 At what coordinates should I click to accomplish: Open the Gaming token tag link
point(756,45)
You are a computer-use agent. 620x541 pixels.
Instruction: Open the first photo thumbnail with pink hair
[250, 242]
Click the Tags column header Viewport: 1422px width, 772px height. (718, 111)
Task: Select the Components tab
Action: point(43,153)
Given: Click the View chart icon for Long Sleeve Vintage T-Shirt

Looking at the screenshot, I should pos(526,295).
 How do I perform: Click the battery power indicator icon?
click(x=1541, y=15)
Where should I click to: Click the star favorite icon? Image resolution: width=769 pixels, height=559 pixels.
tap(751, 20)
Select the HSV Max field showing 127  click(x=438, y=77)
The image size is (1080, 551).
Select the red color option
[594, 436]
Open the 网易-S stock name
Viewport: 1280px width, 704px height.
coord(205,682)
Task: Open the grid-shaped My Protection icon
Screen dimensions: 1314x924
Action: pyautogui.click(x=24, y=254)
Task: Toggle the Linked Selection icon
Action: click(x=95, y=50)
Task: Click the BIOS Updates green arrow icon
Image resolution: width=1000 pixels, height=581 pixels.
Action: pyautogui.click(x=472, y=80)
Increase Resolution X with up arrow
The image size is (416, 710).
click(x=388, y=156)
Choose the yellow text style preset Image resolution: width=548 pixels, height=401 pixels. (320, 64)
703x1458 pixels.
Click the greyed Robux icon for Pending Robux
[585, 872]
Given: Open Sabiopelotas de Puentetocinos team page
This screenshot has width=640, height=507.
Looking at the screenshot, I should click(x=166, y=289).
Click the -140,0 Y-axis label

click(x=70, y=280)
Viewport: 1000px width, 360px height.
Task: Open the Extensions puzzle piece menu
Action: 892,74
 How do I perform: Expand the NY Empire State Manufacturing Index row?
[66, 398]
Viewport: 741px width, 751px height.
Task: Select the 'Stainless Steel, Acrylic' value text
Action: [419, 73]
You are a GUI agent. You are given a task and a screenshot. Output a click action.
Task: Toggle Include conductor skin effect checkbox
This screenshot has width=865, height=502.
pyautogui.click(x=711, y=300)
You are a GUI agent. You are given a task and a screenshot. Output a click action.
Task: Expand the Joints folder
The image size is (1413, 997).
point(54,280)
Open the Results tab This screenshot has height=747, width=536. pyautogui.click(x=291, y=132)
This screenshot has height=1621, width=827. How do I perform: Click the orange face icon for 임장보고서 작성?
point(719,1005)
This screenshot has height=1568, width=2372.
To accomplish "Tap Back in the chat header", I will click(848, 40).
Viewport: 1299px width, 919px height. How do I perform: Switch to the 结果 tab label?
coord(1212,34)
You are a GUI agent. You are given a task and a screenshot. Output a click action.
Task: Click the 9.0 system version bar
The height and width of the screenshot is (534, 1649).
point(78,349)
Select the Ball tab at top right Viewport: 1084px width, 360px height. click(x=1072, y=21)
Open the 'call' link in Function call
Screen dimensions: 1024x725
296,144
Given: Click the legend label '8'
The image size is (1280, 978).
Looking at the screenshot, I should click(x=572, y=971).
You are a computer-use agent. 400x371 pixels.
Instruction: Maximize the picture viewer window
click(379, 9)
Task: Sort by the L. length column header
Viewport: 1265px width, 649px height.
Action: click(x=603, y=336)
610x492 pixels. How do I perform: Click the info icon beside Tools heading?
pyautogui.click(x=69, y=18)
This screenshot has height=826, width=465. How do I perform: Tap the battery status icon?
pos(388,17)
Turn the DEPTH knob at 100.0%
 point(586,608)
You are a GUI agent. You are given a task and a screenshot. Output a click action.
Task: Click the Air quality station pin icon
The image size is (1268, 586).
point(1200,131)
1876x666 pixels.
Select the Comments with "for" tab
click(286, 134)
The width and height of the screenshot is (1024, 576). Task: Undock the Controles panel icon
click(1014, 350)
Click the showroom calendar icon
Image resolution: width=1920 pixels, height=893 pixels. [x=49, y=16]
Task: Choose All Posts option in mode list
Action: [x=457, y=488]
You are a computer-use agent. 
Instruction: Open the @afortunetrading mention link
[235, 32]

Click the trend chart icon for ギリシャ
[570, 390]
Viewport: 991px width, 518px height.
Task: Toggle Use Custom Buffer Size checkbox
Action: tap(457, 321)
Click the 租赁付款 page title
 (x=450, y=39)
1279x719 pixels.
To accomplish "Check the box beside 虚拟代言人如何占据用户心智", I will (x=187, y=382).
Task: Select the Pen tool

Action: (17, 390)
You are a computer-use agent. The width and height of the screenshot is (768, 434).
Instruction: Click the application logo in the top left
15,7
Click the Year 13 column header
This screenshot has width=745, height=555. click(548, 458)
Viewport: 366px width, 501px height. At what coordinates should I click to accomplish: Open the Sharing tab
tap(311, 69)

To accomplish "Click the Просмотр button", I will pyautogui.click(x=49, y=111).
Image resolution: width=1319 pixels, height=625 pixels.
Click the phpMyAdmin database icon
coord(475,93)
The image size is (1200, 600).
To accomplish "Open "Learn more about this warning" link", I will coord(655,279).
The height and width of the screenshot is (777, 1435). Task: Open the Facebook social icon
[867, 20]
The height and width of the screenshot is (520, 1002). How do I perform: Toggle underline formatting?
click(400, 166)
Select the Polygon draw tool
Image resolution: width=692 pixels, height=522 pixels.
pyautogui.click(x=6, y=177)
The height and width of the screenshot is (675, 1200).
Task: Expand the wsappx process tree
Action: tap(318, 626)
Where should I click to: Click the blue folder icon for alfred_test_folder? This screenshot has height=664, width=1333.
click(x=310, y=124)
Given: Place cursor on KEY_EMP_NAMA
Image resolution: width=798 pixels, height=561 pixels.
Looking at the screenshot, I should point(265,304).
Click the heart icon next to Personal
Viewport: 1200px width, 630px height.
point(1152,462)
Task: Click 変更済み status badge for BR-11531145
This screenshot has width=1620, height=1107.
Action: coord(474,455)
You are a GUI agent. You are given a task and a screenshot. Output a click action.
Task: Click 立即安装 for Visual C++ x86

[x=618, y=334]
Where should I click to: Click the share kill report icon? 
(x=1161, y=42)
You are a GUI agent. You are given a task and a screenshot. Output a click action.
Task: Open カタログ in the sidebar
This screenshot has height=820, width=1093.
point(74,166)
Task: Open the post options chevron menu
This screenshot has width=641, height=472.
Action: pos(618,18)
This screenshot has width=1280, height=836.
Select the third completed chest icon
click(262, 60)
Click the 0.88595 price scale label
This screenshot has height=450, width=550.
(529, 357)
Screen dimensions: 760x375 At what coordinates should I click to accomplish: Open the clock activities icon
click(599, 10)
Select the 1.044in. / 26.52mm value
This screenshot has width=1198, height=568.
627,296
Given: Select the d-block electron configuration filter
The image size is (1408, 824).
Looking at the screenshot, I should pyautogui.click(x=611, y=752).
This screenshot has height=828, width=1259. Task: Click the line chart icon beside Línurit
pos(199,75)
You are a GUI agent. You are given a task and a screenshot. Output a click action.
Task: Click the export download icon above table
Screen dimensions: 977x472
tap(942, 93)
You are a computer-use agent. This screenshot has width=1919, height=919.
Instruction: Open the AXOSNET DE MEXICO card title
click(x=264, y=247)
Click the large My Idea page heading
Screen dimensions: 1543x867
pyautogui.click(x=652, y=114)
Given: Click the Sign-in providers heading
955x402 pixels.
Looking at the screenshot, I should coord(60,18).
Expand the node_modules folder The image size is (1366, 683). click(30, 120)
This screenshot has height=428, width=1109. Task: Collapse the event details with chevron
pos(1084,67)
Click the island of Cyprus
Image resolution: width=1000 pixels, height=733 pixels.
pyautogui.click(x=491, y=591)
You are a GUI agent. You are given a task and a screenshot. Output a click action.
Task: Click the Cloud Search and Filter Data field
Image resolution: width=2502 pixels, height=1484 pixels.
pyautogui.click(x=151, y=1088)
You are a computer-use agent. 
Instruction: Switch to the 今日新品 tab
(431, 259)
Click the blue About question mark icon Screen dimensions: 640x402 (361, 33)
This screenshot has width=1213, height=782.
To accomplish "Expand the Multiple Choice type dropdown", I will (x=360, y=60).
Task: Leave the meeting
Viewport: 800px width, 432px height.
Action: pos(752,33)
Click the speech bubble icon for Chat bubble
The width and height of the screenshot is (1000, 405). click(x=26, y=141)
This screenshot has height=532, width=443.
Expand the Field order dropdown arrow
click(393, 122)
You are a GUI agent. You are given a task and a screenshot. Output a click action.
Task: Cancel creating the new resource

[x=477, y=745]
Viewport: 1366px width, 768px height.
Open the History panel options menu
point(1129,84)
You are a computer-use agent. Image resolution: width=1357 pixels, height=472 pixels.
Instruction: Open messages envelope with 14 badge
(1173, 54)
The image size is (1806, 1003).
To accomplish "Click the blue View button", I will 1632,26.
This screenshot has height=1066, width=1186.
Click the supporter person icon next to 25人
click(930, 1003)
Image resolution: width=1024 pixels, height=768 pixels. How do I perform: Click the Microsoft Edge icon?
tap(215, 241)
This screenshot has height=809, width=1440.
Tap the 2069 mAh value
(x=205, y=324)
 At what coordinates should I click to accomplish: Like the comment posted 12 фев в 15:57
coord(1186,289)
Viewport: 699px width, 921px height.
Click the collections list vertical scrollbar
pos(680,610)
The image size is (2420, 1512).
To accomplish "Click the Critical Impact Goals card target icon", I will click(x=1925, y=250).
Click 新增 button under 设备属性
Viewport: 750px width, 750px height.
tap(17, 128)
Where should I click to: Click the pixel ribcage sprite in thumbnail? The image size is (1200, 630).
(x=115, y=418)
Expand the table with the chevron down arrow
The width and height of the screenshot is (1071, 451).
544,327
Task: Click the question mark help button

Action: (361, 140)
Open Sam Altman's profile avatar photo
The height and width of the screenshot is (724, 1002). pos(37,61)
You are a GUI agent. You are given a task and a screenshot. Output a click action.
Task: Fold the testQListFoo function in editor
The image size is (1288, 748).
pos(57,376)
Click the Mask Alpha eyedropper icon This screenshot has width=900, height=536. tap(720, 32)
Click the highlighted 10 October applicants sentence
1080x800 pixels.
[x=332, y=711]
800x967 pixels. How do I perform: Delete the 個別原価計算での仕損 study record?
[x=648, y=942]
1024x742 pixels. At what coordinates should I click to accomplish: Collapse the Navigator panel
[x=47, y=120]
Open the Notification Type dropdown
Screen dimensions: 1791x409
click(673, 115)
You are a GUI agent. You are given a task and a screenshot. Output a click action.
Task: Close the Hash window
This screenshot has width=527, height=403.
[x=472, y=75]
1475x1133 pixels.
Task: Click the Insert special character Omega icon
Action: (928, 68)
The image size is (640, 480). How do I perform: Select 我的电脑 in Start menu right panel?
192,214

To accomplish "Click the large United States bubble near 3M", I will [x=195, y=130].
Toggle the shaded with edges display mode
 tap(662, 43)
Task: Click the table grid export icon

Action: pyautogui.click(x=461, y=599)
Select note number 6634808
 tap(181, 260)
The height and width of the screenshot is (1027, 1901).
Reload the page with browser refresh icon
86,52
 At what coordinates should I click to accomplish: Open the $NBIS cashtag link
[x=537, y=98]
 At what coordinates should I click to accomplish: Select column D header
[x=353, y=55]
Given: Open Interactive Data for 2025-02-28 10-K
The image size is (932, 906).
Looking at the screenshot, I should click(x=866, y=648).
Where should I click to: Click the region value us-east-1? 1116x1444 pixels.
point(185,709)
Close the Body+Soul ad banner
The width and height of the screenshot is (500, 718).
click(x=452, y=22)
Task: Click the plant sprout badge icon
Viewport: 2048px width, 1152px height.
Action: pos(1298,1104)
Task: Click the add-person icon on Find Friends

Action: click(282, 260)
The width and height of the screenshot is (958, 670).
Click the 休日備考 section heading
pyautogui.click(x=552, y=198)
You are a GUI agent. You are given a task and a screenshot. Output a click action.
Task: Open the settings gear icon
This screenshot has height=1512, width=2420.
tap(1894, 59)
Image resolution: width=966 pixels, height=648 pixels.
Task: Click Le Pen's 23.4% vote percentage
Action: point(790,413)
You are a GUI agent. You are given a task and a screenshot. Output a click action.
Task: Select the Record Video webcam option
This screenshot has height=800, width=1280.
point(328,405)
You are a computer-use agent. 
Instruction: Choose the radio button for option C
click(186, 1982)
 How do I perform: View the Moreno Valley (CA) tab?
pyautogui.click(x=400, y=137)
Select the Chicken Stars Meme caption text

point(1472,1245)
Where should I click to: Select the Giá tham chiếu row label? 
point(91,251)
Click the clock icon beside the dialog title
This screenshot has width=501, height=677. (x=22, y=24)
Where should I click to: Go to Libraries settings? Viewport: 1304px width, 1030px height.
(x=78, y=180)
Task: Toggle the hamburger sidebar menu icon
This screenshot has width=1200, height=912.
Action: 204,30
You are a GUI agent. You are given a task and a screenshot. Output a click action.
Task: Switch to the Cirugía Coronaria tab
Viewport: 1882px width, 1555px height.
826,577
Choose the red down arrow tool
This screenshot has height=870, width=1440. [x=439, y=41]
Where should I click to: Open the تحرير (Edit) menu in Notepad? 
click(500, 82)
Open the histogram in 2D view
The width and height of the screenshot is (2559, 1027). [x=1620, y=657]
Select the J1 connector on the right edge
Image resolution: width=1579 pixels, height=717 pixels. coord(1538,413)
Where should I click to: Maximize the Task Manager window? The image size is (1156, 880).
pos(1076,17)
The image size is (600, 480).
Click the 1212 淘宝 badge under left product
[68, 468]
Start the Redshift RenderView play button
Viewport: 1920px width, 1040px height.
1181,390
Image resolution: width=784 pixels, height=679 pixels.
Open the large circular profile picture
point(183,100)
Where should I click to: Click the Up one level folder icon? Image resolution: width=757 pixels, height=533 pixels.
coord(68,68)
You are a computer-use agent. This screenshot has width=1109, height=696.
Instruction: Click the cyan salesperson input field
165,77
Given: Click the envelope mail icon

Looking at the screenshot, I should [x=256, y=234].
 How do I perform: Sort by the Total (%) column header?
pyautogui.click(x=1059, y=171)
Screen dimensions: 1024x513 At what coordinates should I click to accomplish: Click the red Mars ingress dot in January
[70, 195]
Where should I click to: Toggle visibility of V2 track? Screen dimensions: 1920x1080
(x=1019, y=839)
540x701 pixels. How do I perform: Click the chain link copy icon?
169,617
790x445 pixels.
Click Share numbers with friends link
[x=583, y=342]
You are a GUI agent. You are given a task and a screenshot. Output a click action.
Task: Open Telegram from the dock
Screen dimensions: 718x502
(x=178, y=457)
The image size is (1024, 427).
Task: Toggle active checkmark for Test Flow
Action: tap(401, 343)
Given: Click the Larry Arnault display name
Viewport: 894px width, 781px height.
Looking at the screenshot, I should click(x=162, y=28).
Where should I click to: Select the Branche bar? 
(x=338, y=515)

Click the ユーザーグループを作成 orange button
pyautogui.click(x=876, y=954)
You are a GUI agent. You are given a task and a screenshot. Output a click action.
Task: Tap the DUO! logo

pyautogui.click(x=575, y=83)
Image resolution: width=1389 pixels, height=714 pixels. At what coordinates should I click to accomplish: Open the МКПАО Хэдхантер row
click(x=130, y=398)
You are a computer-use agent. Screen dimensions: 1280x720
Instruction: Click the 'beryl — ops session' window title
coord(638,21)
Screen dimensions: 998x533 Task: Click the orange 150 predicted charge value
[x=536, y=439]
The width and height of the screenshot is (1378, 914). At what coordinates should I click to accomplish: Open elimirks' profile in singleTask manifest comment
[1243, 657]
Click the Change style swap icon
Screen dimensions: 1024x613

□ □ □ □ □ □ □

• Your task:
Which lines in the data above hold the word "sidebar"? Return each of them.

• Answer box:
Task: Open カタログ in the sidebar
Task: Toggle the hamburger sidebar menu icon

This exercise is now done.